A simple variation on the brine and boil theme.
The rule of thumb for brining hams is a half day per pound of meat. Tongues seem to take a week for the brine to penetrate, even if they only weigh two pounds. This could be because the meat is dense and fine-textured, but that’s only a theory.
As is easy to imagine, the tongue is a highly exercised muscle. It contains lots of connective tissue that moist heat dissolves into delicious, succulent gelatin. As such tongues are almost always boiled.
I had just made some good buffalo stock, so I decided to braise this particular tongue. I didn’t expect braising to affect the tongue much differently than boiling; I just figured it would result in some very rich, gelatinous stock to play around with.
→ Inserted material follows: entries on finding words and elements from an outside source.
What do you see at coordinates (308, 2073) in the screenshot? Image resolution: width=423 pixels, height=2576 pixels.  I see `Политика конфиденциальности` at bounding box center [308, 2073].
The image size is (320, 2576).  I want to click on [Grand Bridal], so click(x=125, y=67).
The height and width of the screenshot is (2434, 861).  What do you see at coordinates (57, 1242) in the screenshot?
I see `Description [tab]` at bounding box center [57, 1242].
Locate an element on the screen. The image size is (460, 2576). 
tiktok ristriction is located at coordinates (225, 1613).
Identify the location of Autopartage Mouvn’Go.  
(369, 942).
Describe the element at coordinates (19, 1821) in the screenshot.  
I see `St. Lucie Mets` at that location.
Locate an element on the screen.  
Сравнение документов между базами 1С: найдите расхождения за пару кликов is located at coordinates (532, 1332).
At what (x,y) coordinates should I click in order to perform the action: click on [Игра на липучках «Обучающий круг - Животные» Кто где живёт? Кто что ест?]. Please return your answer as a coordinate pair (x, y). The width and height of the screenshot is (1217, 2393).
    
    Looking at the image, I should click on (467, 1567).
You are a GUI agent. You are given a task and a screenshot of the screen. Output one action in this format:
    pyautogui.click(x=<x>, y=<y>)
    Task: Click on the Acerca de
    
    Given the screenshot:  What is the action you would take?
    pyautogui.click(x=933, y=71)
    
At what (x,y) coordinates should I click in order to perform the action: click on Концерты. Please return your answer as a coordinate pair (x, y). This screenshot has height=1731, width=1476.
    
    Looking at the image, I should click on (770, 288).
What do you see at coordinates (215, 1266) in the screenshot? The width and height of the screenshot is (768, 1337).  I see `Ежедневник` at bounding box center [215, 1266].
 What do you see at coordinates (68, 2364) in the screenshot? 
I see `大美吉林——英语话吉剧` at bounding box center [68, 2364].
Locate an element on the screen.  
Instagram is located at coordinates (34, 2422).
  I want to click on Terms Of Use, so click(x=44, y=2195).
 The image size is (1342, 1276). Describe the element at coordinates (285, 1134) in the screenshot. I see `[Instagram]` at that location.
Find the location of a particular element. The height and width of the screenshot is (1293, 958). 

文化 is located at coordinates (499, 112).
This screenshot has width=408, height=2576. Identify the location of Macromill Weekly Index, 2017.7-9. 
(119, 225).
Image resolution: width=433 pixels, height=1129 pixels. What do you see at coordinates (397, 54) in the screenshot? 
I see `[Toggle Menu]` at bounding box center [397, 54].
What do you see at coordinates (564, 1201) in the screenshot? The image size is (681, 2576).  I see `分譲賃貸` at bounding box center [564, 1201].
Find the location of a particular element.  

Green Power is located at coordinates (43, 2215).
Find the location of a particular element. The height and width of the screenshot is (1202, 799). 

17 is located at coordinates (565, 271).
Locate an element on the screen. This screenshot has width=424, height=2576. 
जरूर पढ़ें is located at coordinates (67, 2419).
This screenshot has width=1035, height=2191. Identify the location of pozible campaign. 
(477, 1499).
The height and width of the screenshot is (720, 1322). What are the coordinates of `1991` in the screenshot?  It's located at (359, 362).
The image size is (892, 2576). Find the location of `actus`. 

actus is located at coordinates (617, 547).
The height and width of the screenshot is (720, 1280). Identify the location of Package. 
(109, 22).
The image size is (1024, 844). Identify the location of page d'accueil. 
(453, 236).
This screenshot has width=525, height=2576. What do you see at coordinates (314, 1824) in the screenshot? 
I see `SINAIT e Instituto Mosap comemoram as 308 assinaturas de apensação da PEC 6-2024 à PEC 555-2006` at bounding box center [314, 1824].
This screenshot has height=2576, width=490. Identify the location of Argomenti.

I say that I braised the tongue, but I guess I should mention that I didn’t sear the meat beforehand because there is a layer of “skin” on the tongue that is practically inedible, even after extensive cooking. In the most obvious sign that there is a God in heaven and that He wants us to eat tongue, the skin easily peels away from the cooked flesh. There’s no point in searing the tongue, as the caramelized exterior will eventually be removed.
Tongue can be eaten in any number of ways, but my favourite is sliced thin and served cold. The tongue is nature’s cold-cut. As I said, cooked, it has lots of gelatin, and a surprising amount of fat at the base, where it connects to the bottom the mouth and throat. Unlike other fatty cuts like pork shoulder or beef shortribs, which have coarse textures, tongue has a very fine, homogeneous texture that lends itself to slicing. It’s great on sandwiches.
I made a simple tasting plate for my sliced tongue. Remember those cylinders of marrow I extracted from the soaked buffalo bones? They were poached and sliced to make little medallions of marrow. Seasoned with coarse salt, they are perfect for spreading on toast, and an ideal accompaniment to buffalo tongue and relish.